Non trova davvero pace l’Asti Calcio. Ennesima stagione al via, ennesime dimissioni. Nelle scorse ore il presidente dei galletti Ivan Mercurio ha comunicato alla proprietà del club la sua volontà di rinunciare alla carica di massimo dirigente. Una decisione sofferta per chi, come Mercurio, ha dato tanto per i colori biancorossi, ma valutata con attenzione alla luce di alcune evidenti situazioni.
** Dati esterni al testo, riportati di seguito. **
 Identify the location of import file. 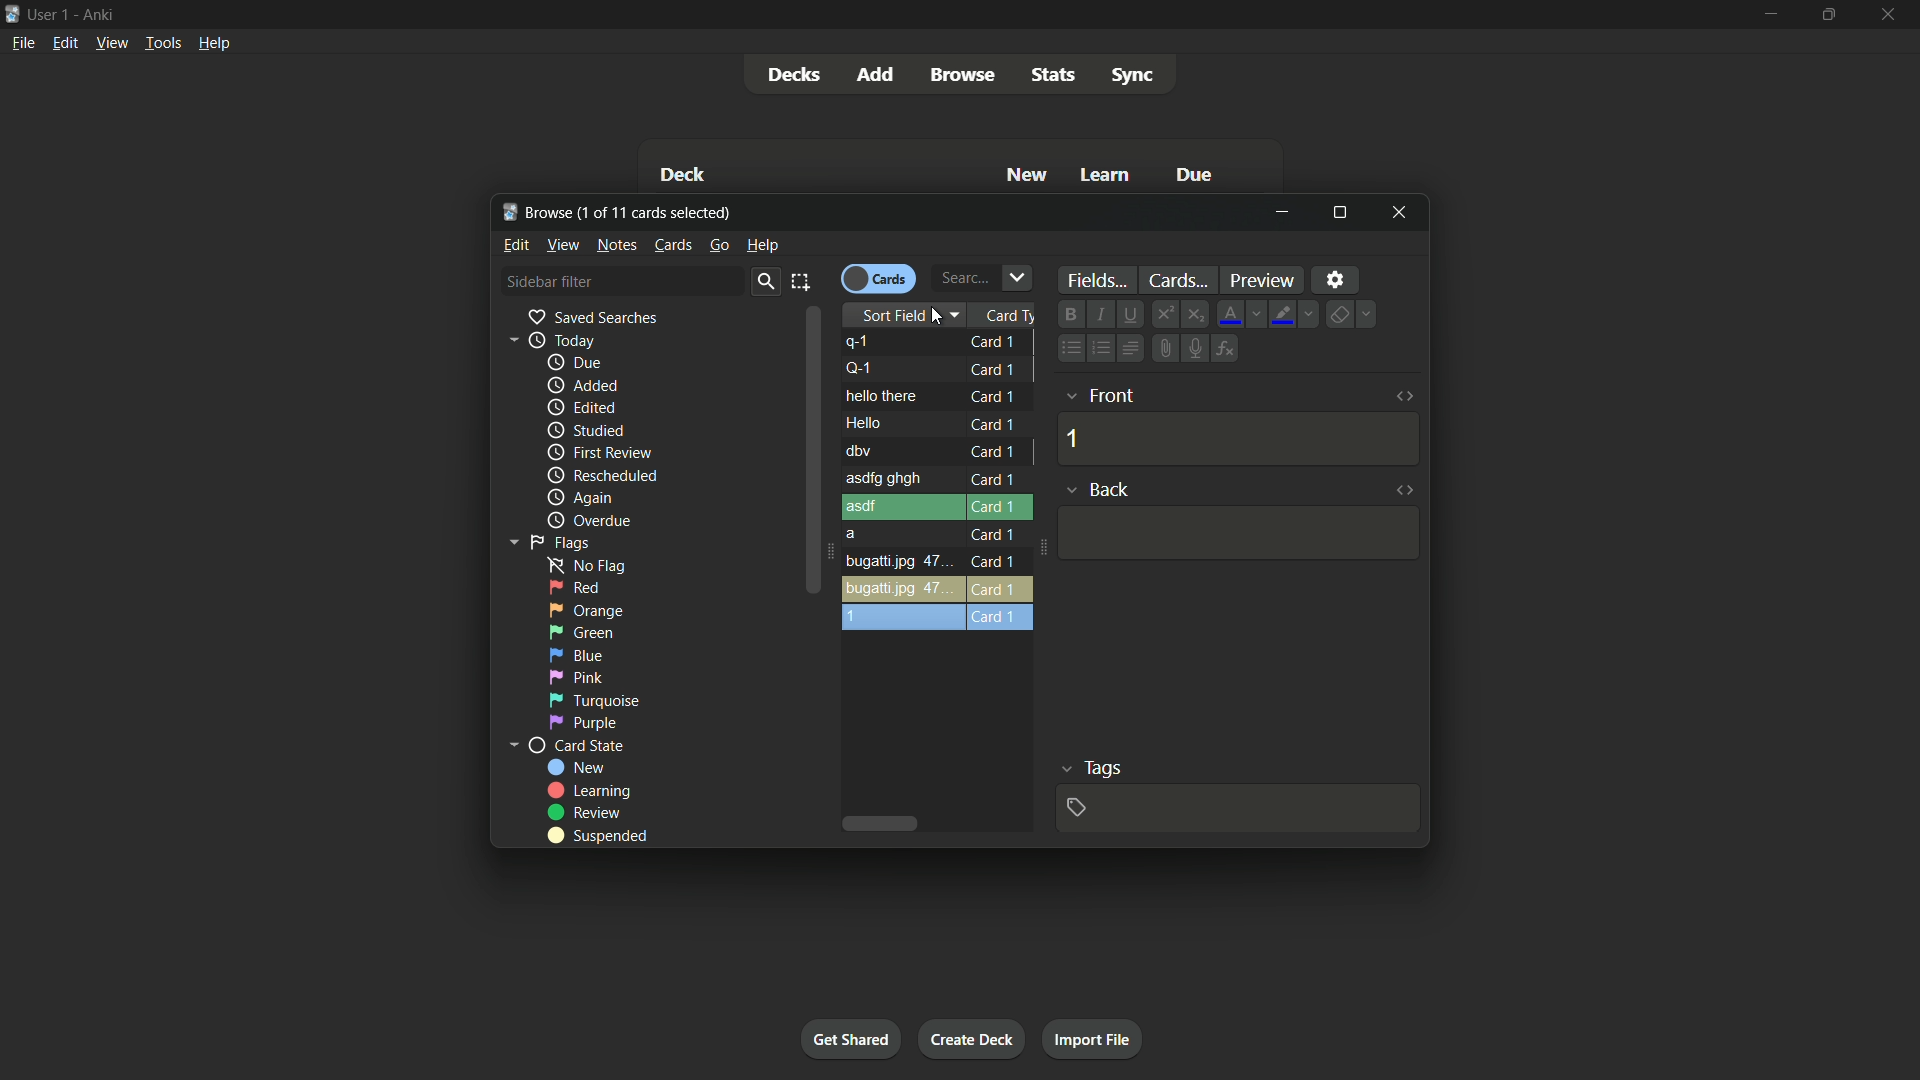
(1096, 1041).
«Potrei dire tante cose, fondamentalmente però ho deciso di dimettermi da presidente dopo aver constatato che in società c’era un preciso disegno atto a mettermi da parte - esordisce Ivan - A oggi non sono stato consultato nè per le decisioni prese in sede di mercato nè per la strutturazione degli eventi, come la presentazione della squadra, e in questo caso mi sento di dire meno male, visto che per la manifestazione di martedì, poi annullata a causa della mancanza di luce elettrica all’Hasta Hotel, non erano state invitate nè le autorità nè buona parte degli organi di stampa».

C’è grande rammarico per questa inevitabile decisione: «Credo di aver dimostrato, assieme a Enrico Pasquali, di amare come pochi altri questi colori. Il tecnico ed io abbiamo sostenuto con impegno i galletti nel momento più difficile, lo scorso anno, traghettando la squadra alla salvezza. Meritavamo più rispetto, su questo non c’è dubbio». «Sono orgoglioso di aver assunto la carica di massimo dirigente nel momento in cui nessuno voleva farlo e di essere stato un presidente “dilettante”. Evidentemente in questa dirigenza “professionistica” non ero più adatto».

La reazione della proprietà quale è stata? «Ho ricevuto una telefonata solo da Catarisano, unica persona che mi è stata vicina in queste settimane e che ringrazio». Che impressioni hai del nuovo Asti Calcio? «Una squadra con tanti ragazzi giovani, alcune scommesse e un ottimo tecnico che è seguìto con passione dal gruppo. Credo che i galletti, col lavoro, possano occupare una posizione di classifica tranquilla, ma il tempo è galantuomo, sia per i risultati sul campo che per il resto».

Mercurio ci tiene poi a fare un appello ai tifosi: «Chiedo alle persone che in questi anni ci hanno sempre seguìto con affetto di continuare a supportare i ragazzi, hanno bisogno del loro calore e non hanno colpe sulle eventuali difficoltà a livello societario». Conclude poi con due riflessioni: «Lo slogan dell’Asti 2016-17 è “Facciamo squadra”? Dovrebbero imparare a farlo davvero. Questo club è una signora di 84 anni che merita amore, impegno e soprattutto rispetto, tutte prerogative che hanno caratterizzato il cammino mio e di Pasquali in questo sodalizio». Spazio ora al futuro: chi sarà l’ennesimo presidente dell’era Gherlone?